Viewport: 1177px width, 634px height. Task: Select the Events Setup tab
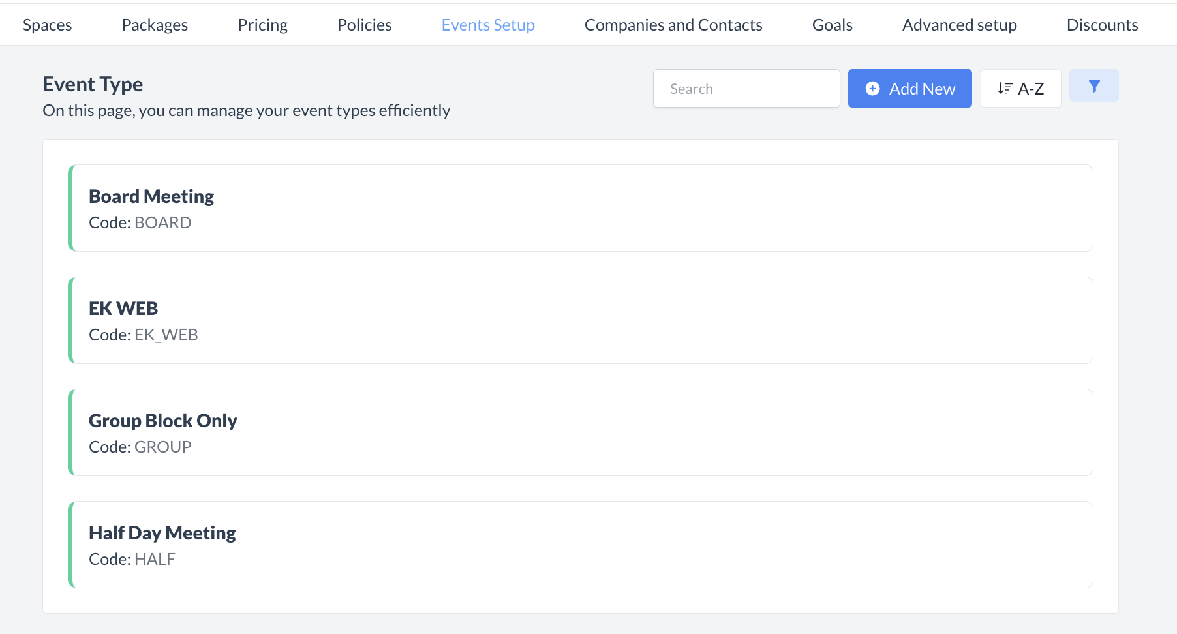click(488, 24)
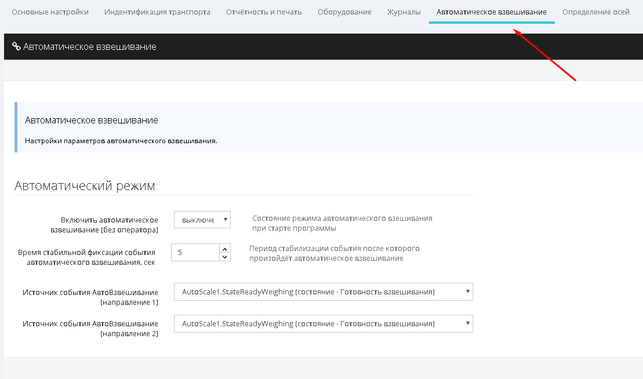Click the stabilization time field showing 5
This screenshot has width=643, height=379.
point(195,253)
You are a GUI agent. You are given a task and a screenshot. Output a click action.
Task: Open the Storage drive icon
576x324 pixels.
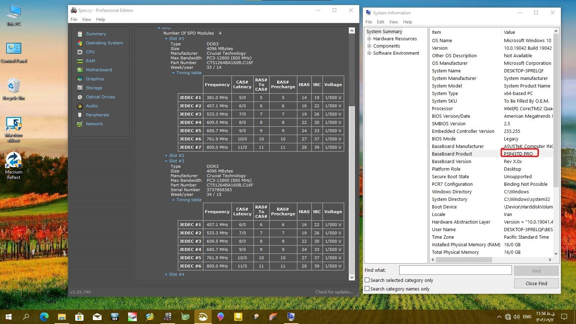pyautogui.click(x=80, y=88)
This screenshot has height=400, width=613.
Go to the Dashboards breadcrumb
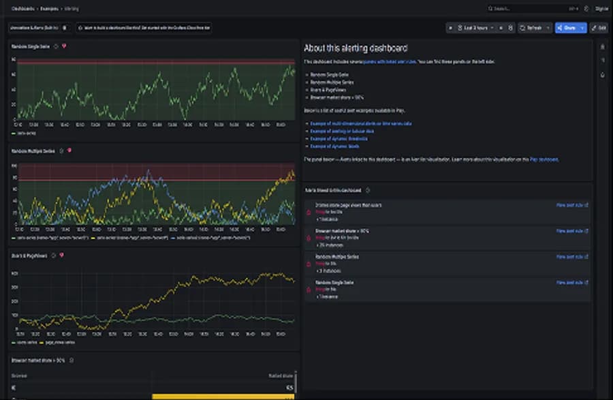[x=22, y=9]
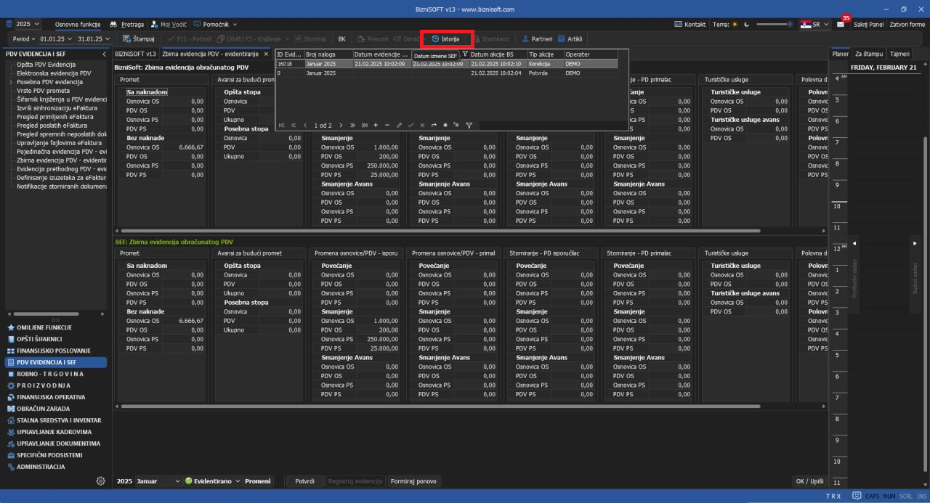Click the Štampaj print icon
930x503 pixels.
[126, 38]
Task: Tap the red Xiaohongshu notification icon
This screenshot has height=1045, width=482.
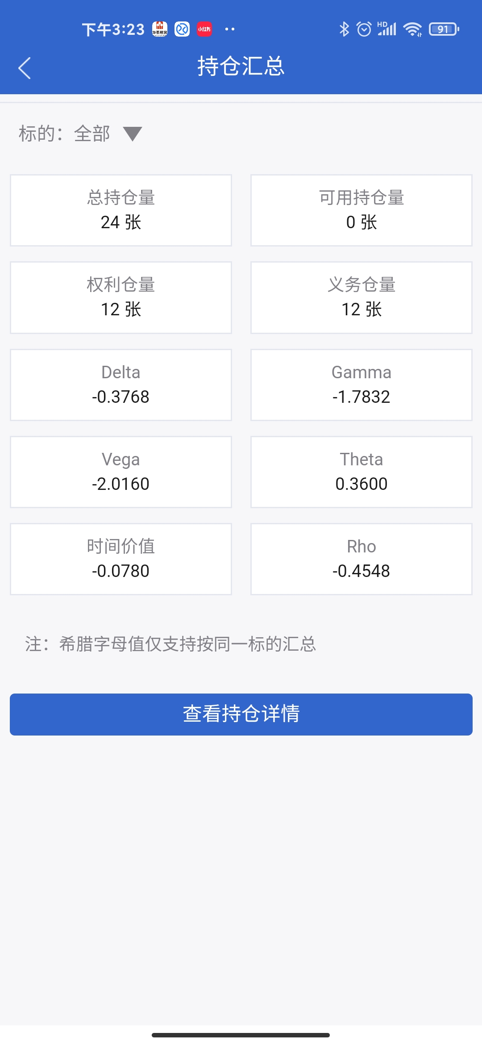Action: point(204,29)
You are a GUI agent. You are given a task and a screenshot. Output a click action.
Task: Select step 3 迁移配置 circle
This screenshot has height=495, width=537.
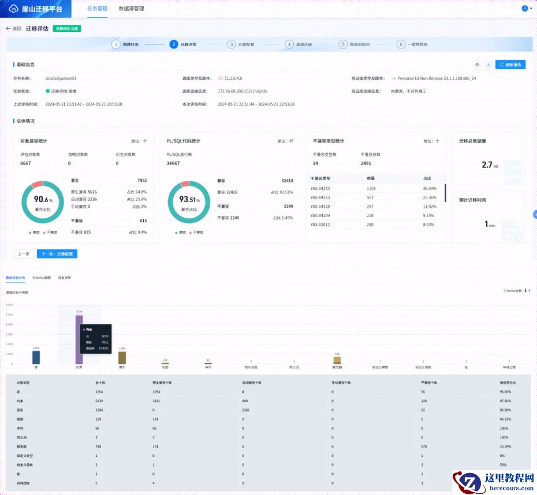click(232, 44)
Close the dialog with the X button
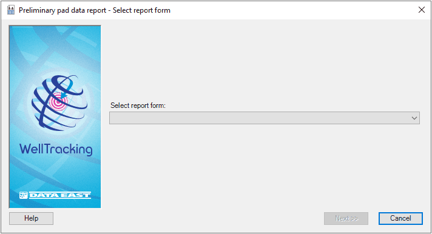The width and height of the screenshot is (432, 234). click(422, 10)
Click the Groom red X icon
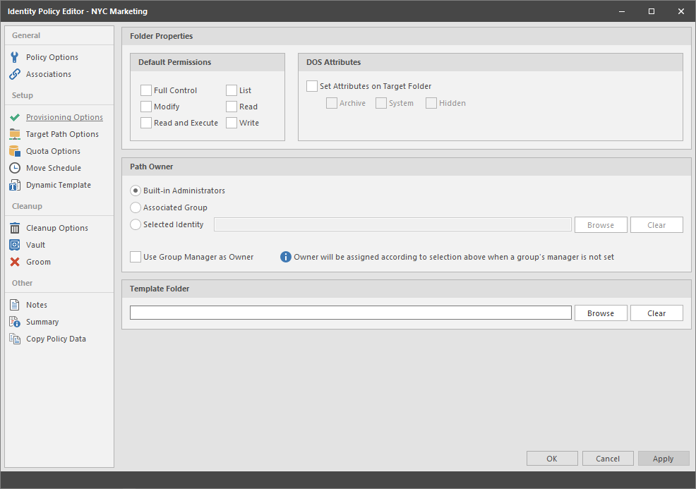Image resolution: width=696 pixels, height=489 pixels. [x=15, y=262]
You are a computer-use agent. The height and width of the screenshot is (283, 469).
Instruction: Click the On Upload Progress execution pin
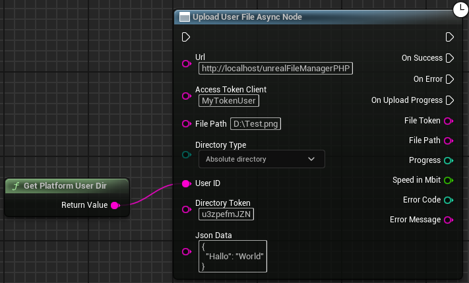[x=450, y=100]
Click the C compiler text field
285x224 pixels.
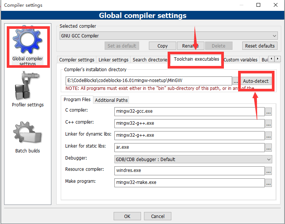189,112
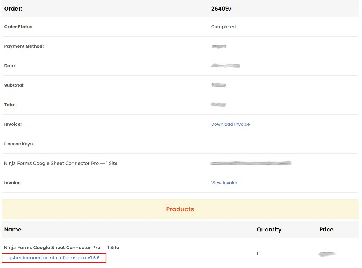
Task: Click the Payment Method label
Action: point(24,46)
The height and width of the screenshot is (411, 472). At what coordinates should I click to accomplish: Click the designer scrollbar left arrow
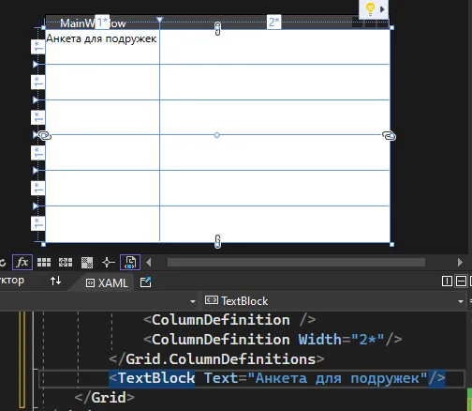point(149,262)
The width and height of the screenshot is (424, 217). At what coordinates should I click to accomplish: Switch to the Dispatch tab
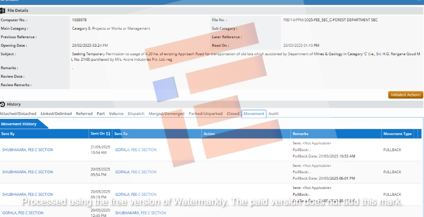pos(136,114)
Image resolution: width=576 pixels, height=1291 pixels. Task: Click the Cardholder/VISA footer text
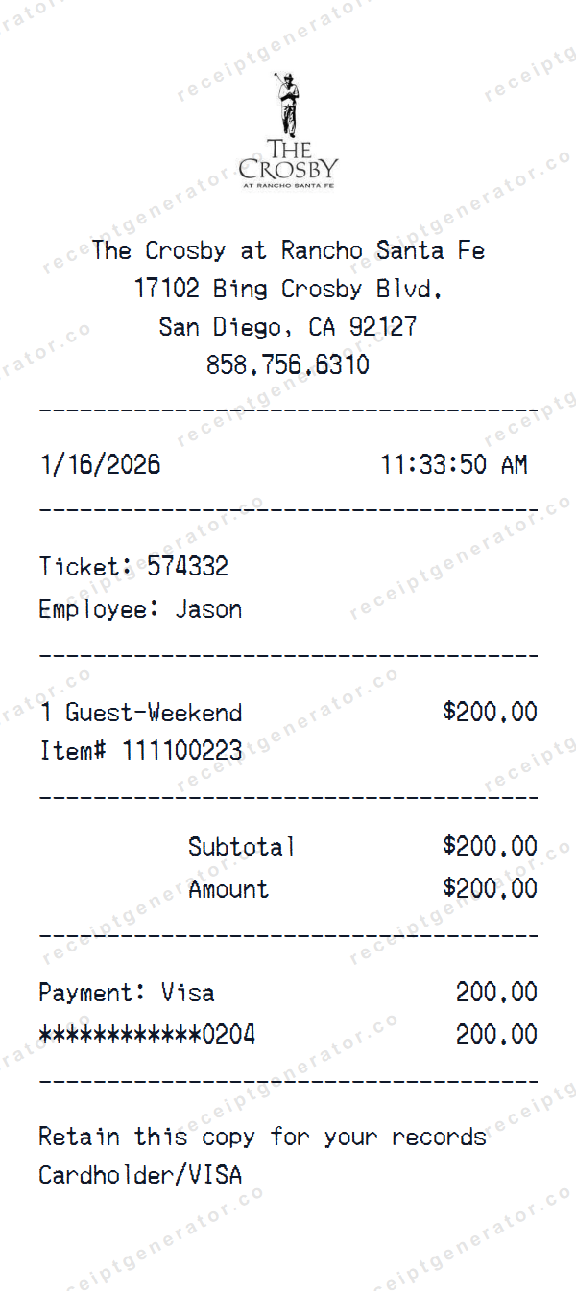click(x=140, y=1175)
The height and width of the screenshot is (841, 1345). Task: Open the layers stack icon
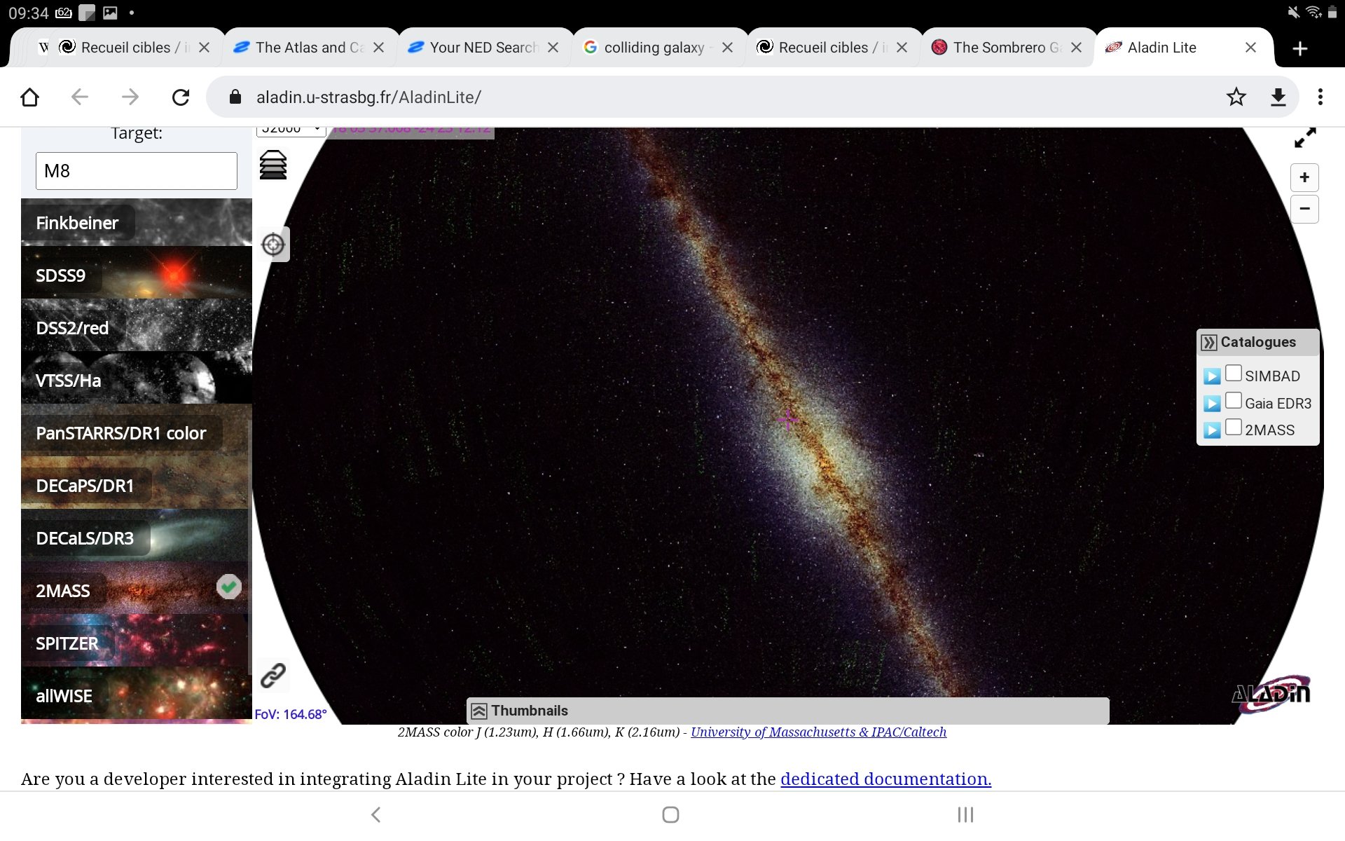click(273, 165)
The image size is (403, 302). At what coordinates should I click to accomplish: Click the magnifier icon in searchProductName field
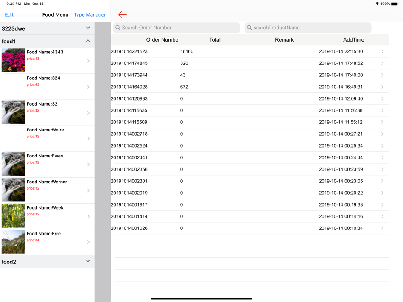pos(249,28)
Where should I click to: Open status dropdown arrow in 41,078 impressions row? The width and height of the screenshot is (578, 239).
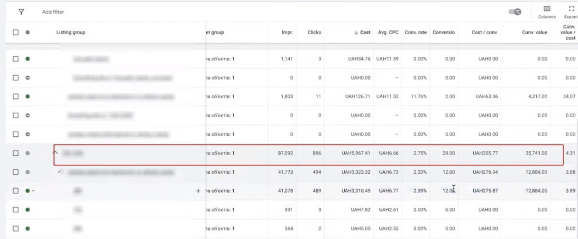33,191
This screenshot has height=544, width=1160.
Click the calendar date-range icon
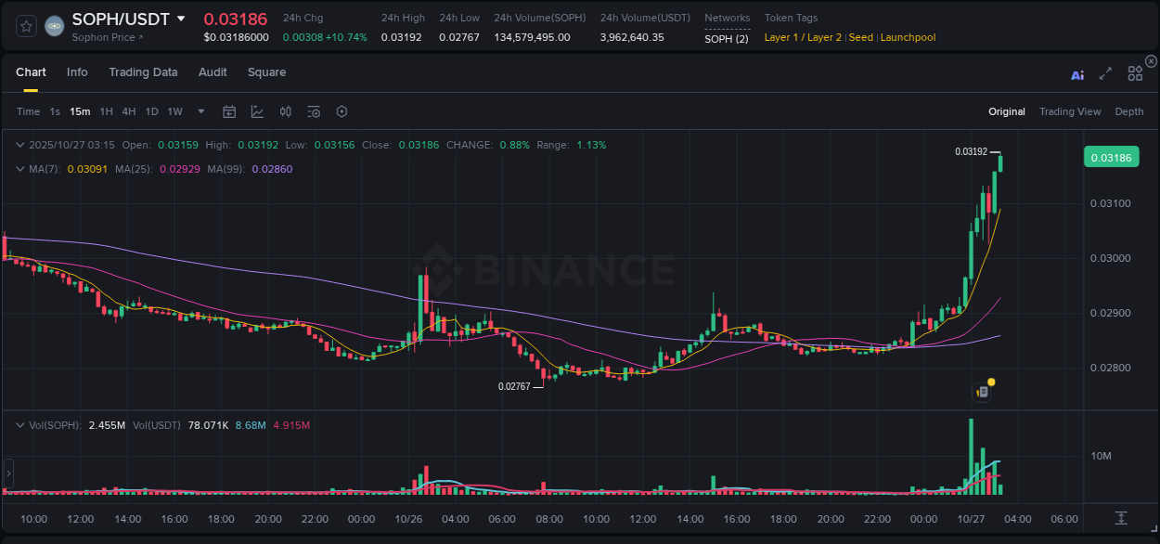(x=229, y=111)
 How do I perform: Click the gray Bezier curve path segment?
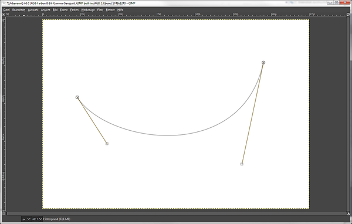167,135
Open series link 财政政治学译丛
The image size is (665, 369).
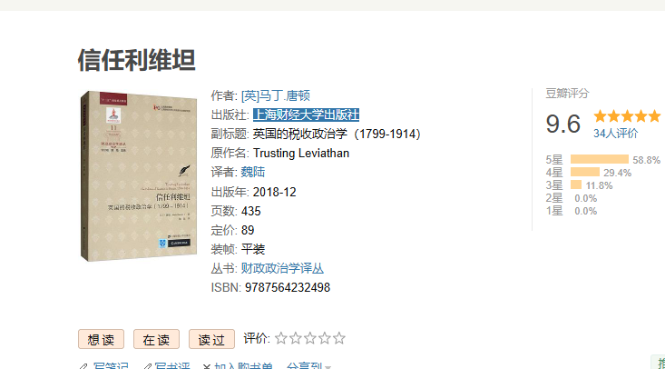(x=282, y=268)
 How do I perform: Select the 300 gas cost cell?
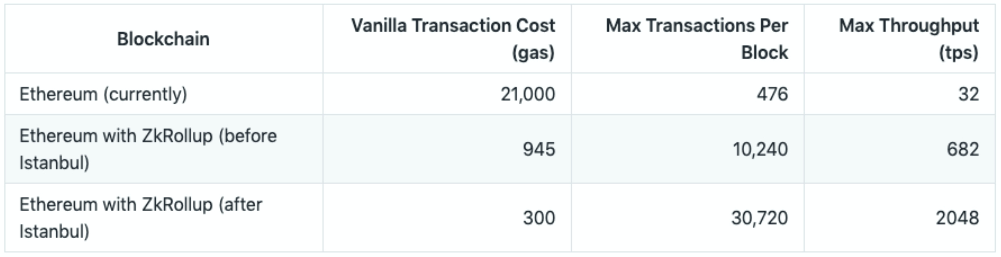click(539, 218)
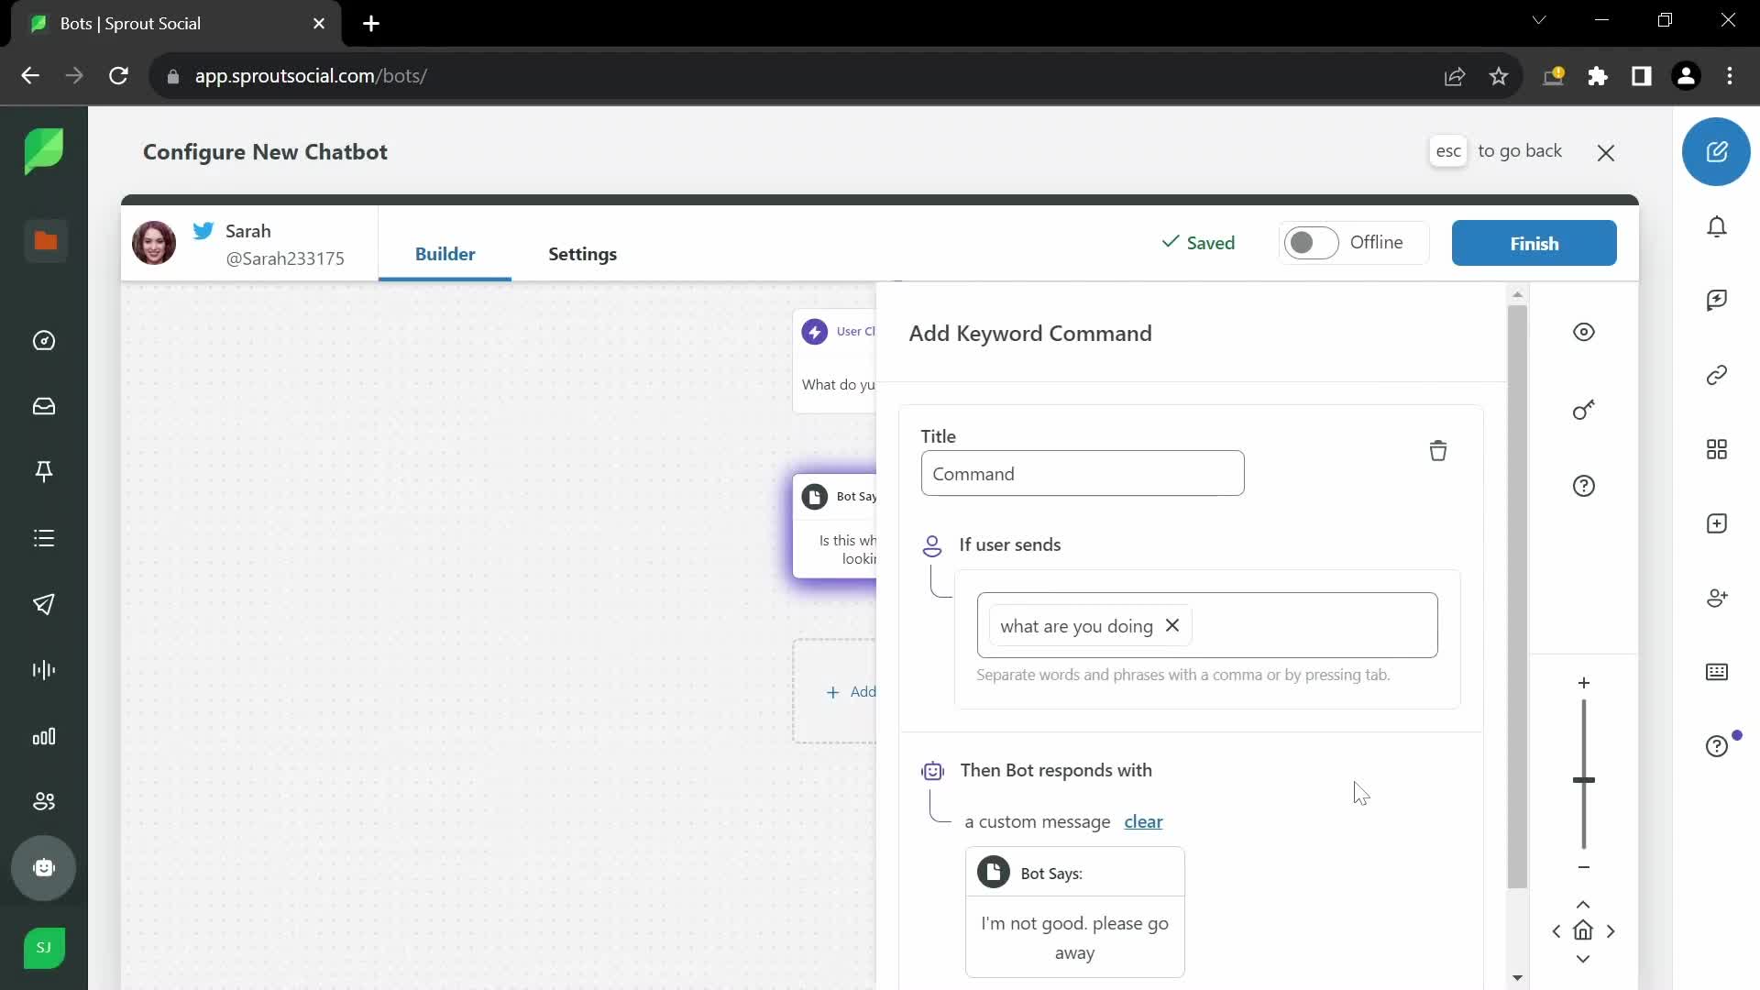Open the analytics bar chart icon

(43, 736)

◆ ◆ ◆ ◆ ◆ ◆ ◆

Task instructions =
Please return each line of the records above that contains the string "text".

Response for this exercise =
Click the C compiler text field
Image resolution: width=576 pixels, height=1291 pixels. Task: Click the Cardholder/VISA footer text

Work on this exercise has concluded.